▸ **MATERIAL FOR THIS EXERCISE**

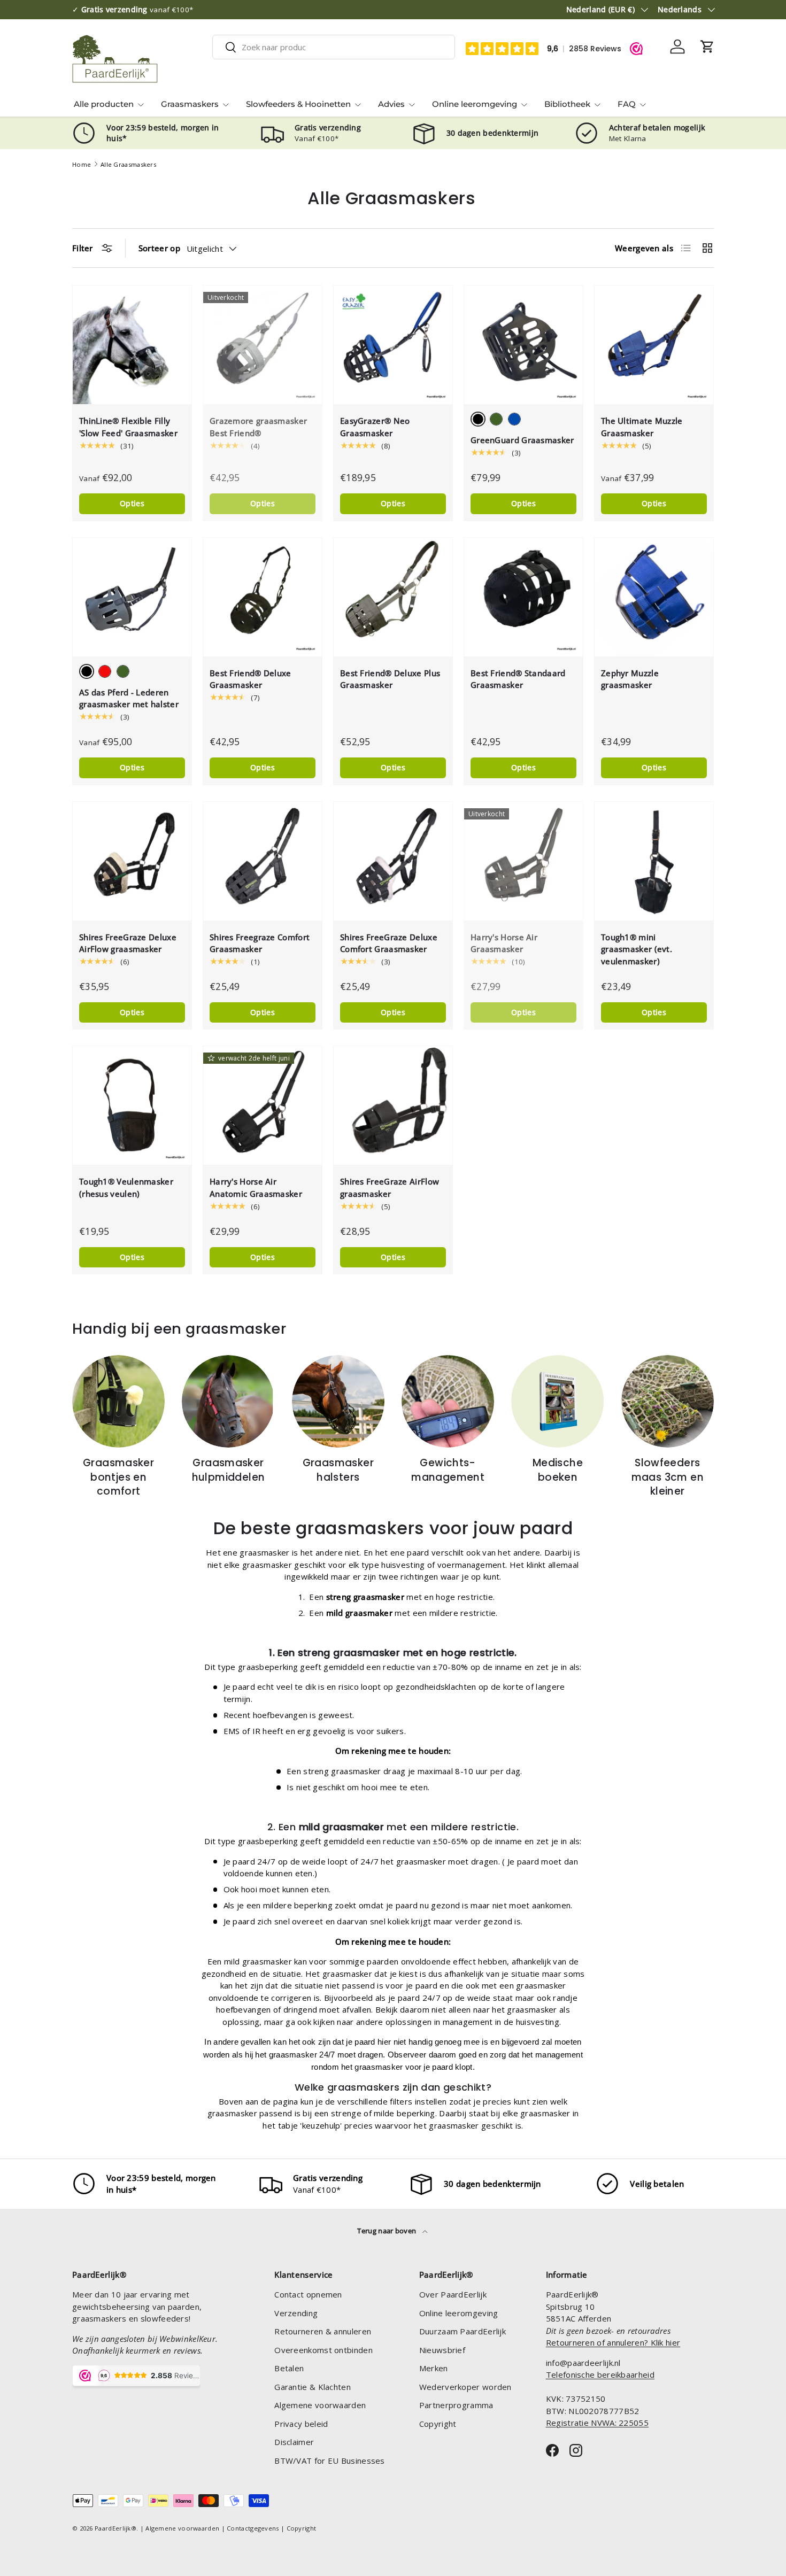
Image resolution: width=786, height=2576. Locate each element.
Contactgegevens (253, 2528)
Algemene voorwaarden (320, 2405)
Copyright (438, 2423)
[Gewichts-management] (448, 1401)
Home (81, 164)
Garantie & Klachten (312, 2386)
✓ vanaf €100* (135, 9)
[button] (707, 46)
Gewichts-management (447, 1470)
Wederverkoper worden (465, 2386)
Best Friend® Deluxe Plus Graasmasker (390, 679)
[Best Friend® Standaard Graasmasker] (523, 597)
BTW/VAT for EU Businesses (329, 2460)
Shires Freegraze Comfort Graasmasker (260, 943)
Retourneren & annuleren (322, 2331)
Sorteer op (159, 248)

▸ **WHAT YOU HAVE TO DO**
Reproduce the lines from the one with "BTW/VAT for EU Businesses (329, 2460)" to the end of the data exactly, leaving out every earlier line.

▸ **COMPLETED TASK**
BTW/VAT for EU Businesses (329, 2460)
Shires Freegraze Comfort Graasmasker (260, 943)
Retourneren & annuleren (322, 2331)
Sorteer op (159, 248)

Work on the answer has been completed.